Sammarinese politician (born 1962)

Gian Carlo Venturini (born 25 February 1962) is a Sammarinese politician who has served as Secretary of the Sammarinese Christian Democratic Party since 2017. He was one of the Captains Regent with Maurizio Rattini from 1 October 1996 until 1 April 1997 and the second time with Marco Nicolini from 1 April until 1 October 2021.

==Life==
Born in City of San Marino, Venturini obtained the Diploma of laboratory technician at the University of Urbino in 1984, and is an employee of the Institute for Social Security.

He has been a member of the Sammarinese Christian Democratic Party since 1986 and held the position of Deputy Secretary from 1997 to April 2002 and subsequently from March 2007 to December 2008.

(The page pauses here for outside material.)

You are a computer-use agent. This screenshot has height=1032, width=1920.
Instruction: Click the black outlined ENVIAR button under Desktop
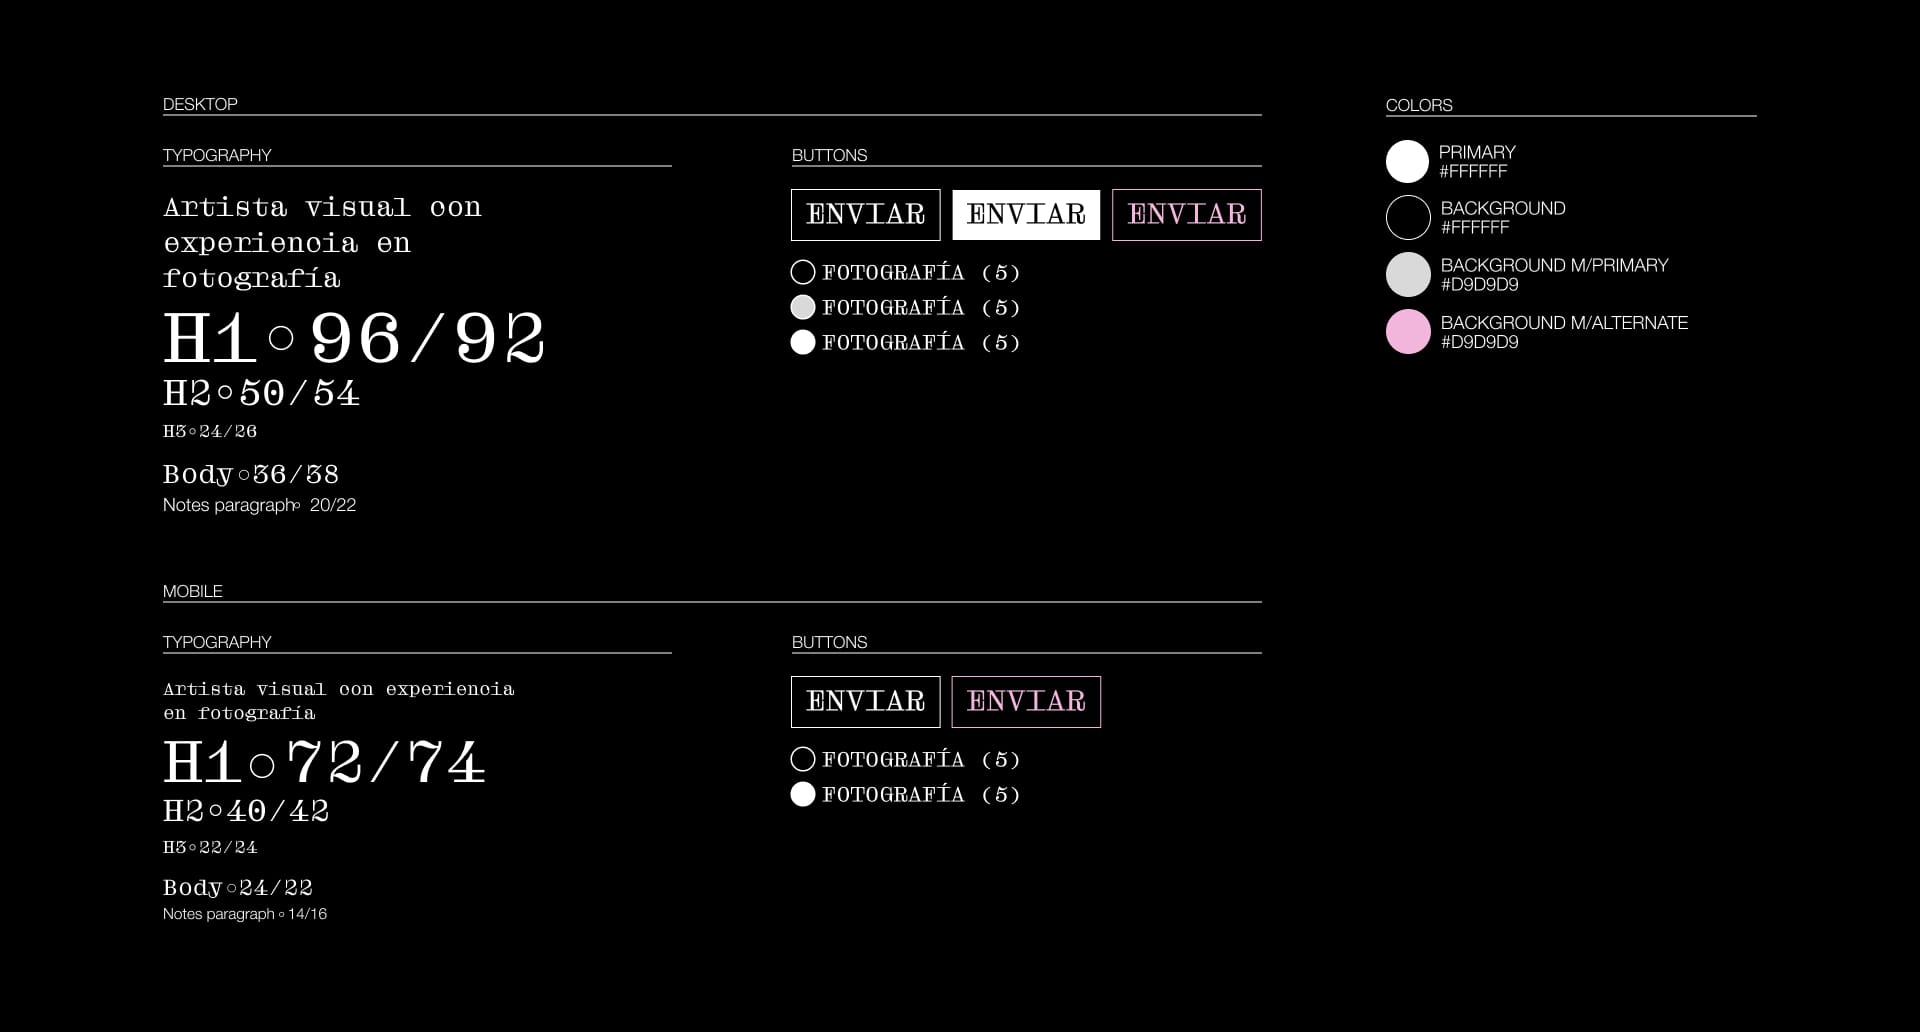coord(865,215)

From 1989 to 1991 he held the position of Captain of Borgo Maggiore and in 1993 he was elected a member of the Grand and General Council; he was then reconfirmed in the general elections of 1998, 2001, 2006, 2008 and the last of 2012.

He held the position of Captain Regent of the Republic of San Marino in the semester 1 October 1996 – 1 April 1997. He served alongside Maurizio Rattini.
In recent years he has also been a member of various Permanent Council Commissions, of the Council of XII and of the Urban Planning Commission, now the Commission for Territorial Policies.

He was a member of the Congress of State in 2002 as Secretary of State for Health and Social Security, from December 2002 as Secretary of State for Labor and Cooperation, then from December 2003 to June 2006 as Secretary of State for the Territory and the Environment, Agriculture and Relations with the AASP

From 3 December 2008, for the XXVII Legislature, he was appointed Secretary of State for the Territory and the Environment, Agriculture and Relations with the AASP.

Since July 2012 he has been conferred ad interim the delegation: Justice and Relations with the Giunte di Castello. From 5 December 2012, for the XXVIII Legislature, he was appointed Secretary of State for Internal Affairs, Public Administration, Justice and Relations with the Castle Councils.

He once again held the position of Captain Regent of the Republic of San Marino in the semester 1 April – 1 October 2021. He served alongside Marco Nicolini.